Document excerpt:
>>>>
Skip to content
New issue

Have a question about this project? Sign up for a free GitHub account to open an issue and contact its maintainers and the community.

By clicking “Sign up for GitHub”, you agree to our terms of service and privacy statement. We’ll occasionally send you account related emails.

Already on GitHub? Sign in to your account

Syntax for feature engineering #314

Open
tlienart opened this issue Oct 3, 2020 · 4 comments
Open

Syntax for feature engineering #314

tlienart opened this issue Oct 3, 2020 · 4 comments

Comments

@tlienart
Copy link
Collaborator

tlienart commented Oct 3, 2020

I stumbled upon https://github.com/matthieugomez/PairsMacros.jl today and it seems to be close to what we discussed with @vollmersj with respect to defining new columns with a formula-like syntax.

@matthieugomez sorry to ping you here but would you be interested in something like PairsMacros for general-purpose feature engineering to work with MLJ?

@AriMKatz
Copy link

AriMKatz commented Dec 4, 2020

There's also this: https://github.com/joshday/Telperion.jl

@ablaom
Copy link
Member

ablaom commented Oct 6, 2022

Continuing the discussion started by @indymnv at JuliaAI/MLJ.jl#970:

Existing MLJ transformers are documented here with the exception of InteractionTransformer, which was recently added to MLJModels, but is not documented or re-exported yet by MLJ.jl. Here's the list:

julia> using MLJModels

julia> models() do m
       m.package_name == "MLJModels" &&
       !m.is_supervised
       end
11-element Vector{NamedTuple{(:name, :package_name, :is_supervised, :abstract_type, :deep_properties, :docstring, :fit_data_scitype, :human_name, :hyperparameter_ranges, :hyperparameter_types, :hyperparameters, :implemented_methods, :inverse_transform_scitype, :is_pure_julia, :is_wrapper, :iteration_parameter, :load_path, :package_license, :package_url, :package_uuid, :predict_scitype, :prediction_type, :reporting_operations, :reports_feature_importances, :supports_class_weights, :supports_online, :supports_training_losses, :supports_weights, :transform_scitype, :input_scitype, :target_scitype, :output_scitype)}}:
 (name = ContinuousEncoder, package_name = MLJModels, ... )
 (name = FeatureSelector, package_name = MLJModels, ... )
<<<<
Given material:
>>>>
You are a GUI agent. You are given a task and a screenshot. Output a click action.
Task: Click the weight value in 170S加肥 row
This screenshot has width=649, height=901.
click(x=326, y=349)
<<<<
Reproduce the passage of the feature engineering issue thread from "tlienart commented Oct" to "work with MLJ?" word for word.

tlienart commented Oct 3, 2020

I stumbled upon https://github.com/matthieugomez/PairsMacros.jl today and it seems to be close to what we discussed with @vollmersj with respect to defining new columns with a formula-like syntax.

@matthieugomez sorry to ping you here but would you be interested in something like PairsMacros for general-purpose feature engineering to work with MLJ?